NASA’s lunar assault began with a spectacular breakthrough: the “crashlander” Ranger VII was the first space probe to send close-up pictures of the Moon before it impacted on the lunar surface.

Ranger VII photographed its way down to target in a lunar plain, named Mare Cognitum (the Known Sea) following the success of the mission, south of the Crater Copernicus, at latitude 10.35°S and longitude 20.58°W. It sent pictures from six cameras to waiting scientists, engineers and astronomers who “were delighted at the clarity of the images which confirmed that there were lunar areas topographically suitable for manned landing sites” (Cortright, pg. 46).

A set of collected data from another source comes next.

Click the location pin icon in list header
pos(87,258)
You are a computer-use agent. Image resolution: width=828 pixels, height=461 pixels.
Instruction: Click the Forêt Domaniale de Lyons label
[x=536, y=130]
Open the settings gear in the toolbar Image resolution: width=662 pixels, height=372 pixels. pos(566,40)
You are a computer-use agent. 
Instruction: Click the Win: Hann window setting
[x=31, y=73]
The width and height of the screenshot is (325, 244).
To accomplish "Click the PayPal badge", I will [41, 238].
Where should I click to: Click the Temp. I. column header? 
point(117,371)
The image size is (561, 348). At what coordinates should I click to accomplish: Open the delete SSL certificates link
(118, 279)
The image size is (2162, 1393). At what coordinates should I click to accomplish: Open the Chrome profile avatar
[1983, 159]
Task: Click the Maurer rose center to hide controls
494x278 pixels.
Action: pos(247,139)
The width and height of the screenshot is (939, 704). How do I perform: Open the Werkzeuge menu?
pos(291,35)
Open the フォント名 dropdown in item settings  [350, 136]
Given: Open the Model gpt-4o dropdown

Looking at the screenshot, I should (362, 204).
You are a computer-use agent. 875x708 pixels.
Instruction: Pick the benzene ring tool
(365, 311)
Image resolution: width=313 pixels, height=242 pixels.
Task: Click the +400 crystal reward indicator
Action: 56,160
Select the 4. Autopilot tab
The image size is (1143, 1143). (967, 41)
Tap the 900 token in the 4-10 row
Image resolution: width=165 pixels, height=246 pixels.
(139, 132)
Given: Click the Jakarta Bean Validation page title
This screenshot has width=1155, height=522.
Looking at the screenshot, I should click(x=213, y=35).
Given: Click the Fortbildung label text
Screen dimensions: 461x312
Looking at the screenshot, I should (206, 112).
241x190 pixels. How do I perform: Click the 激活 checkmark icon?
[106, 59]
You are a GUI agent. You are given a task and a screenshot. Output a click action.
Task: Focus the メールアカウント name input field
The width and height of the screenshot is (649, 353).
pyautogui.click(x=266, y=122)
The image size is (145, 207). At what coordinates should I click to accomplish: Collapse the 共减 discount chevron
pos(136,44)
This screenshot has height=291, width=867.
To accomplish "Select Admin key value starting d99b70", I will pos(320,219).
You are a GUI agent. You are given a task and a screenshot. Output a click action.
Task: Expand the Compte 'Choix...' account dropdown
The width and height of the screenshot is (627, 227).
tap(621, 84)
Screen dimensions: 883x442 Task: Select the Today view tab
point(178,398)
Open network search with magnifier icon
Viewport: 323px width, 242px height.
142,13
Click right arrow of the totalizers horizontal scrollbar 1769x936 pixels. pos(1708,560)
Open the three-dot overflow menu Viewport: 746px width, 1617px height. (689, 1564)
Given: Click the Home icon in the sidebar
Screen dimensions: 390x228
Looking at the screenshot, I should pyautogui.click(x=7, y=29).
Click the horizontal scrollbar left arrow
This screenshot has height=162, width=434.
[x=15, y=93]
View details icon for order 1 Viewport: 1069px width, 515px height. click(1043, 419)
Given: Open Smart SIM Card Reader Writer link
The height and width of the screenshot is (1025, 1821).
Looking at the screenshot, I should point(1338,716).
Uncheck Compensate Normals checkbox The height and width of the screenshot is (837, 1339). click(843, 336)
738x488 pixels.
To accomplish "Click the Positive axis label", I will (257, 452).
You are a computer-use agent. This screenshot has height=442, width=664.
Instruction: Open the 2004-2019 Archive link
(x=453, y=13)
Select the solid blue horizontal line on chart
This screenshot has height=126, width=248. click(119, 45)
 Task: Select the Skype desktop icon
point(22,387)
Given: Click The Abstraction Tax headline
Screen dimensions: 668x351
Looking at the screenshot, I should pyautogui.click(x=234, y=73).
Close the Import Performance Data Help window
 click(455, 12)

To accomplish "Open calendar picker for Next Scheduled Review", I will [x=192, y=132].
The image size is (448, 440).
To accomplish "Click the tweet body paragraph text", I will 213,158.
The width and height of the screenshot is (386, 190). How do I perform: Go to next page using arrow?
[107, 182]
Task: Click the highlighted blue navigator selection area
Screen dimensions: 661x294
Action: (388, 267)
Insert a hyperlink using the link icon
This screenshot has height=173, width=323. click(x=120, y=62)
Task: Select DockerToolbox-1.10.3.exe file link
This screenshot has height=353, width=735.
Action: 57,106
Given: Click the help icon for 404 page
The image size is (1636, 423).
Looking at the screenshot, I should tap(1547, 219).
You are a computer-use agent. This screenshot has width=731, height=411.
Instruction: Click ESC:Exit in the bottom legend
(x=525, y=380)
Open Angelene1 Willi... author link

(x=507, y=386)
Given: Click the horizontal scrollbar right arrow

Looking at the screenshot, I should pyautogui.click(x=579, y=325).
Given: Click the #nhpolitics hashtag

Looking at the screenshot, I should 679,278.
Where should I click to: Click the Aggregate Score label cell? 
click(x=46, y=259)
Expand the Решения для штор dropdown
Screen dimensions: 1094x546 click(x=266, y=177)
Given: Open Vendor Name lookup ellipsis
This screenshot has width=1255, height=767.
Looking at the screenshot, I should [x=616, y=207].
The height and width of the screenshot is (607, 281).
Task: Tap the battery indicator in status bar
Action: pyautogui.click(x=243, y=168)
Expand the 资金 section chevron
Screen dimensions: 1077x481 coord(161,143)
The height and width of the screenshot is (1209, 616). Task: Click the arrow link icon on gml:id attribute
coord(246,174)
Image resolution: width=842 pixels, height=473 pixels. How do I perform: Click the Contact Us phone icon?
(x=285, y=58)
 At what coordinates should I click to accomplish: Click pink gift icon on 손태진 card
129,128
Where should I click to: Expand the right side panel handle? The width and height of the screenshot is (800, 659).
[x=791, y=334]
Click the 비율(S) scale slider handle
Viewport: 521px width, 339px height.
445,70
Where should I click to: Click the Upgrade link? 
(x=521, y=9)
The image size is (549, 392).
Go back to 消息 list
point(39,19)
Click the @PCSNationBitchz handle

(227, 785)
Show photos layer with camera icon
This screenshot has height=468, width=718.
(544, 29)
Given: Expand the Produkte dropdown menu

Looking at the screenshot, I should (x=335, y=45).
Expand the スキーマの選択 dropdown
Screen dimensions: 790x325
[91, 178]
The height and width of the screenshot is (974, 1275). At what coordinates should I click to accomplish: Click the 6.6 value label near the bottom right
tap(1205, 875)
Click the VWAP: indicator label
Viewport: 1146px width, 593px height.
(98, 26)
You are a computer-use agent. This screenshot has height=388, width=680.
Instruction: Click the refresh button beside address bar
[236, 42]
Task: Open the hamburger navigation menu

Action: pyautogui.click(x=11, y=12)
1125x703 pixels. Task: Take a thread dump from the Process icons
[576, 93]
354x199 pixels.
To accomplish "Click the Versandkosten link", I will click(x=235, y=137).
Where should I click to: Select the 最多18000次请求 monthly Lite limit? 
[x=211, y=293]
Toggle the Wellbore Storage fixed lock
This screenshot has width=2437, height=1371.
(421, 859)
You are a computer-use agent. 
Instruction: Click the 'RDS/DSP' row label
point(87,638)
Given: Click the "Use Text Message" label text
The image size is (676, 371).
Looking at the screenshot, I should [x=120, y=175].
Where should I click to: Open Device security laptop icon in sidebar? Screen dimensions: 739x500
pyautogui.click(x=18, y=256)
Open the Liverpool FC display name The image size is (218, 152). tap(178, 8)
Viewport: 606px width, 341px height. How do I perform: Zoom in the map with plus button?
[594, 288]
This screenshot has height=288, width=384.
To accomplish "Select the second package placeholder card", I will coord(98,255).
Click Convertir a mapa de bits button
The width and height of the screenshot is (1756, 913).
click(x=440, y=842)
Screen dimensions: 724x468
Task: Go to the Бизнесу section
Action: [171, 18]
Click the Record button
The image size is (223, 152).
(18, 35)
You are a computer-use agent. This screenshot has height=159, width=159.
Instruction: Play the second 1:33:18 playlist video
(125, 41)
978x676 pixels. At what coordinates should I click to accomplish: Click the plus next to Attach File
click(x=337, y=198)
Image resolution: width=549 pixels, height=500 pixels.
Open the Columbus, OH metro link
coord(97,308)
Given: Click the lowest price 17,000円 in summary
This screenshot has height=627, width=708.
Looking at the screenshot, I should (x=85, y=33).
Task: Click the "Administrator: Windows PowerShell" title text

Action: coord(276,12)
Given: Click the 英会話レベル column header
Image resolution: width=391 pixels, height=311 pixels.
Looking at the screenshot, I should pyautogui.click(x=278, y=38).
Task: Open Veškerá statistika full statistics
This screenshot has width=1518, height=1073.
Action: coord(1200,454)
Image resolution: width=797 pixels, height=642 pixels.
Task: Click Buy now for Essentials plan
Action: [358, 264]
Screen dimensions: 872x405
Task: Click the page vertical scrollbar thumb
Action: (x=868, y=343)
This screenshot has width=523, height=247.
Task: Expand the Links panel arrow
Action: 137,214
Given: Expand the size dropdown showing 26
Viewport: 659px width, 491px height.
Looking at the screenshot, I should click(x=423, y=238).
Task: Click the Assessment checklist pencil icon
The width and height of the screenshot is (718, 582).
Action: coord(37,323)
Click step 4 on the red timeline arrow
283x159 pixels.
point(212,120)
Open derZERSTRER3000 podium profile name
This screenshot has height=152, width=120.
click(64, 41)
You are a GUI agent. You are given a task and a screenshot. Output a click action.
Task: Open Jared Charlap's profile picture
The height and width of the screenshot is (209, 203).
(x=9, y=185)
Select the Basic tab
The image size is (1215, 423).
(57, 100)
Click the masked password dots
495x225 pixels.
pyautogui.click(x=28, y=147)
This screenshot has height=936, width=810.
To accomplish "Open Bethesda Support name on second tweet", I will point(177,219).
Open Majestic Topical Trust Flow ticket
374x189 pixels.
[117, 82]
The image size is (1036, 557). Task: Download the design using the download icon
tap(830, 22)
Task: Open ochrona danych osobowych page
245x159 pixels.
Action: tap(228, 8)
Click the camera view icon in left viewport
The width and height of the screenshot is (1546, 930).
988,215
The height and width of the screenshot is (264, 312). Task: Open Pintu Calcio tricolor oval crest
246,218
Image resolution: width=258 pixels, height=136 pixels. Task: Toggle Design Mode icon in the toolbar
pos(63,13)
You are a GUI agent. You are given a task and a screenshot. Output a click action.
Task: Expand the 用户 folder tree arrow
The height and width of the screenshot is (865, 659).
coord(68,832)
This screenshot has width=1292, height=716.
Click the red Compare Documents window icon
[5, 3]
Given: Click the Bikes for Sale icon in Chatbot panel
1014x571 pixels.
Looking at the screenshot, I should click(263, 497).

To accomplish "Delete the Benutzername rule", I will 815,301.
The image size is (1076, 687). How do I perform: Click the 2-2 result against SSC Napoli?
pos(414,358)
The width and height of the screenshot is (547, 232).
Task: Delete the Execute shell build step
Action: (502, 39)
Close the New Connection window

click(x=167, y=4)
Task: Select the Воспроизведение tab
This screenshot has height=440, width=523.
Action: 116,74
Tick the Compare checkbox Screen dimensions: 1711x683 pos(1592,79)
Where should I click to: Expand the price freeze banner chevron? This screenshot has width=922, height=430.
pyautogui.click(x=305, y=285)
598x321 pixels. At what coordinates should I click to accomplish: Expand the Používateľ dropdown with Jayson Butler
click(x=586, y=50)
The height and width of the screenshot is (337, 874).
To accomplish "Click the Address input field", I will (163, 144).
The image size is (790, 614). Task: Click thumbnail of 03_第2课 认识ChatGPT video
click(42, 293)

This historic final photograph was transmitted by the F-A camera and its 25mm, f/1 lens some 2.3 seconds before Ranger VII’s impact on the lunar surface from an altitude of about three miles. This image has an incredible resolution of .5 meters. The smallest craters seen are approximately 30-feet in diameter and ten-feet deep. The spacecraft was destroyed while transmitting, resulting in the receiver noise pattern.

The Ranger VII lunar lander was the first true success in the United States’ early quest to explore the Moon and heralded a new era of exploration that saw dramatically more mission successes than failures. The images, which showed the lunar surface in stunning detail, were the harbinger of future human exploration of the Moon.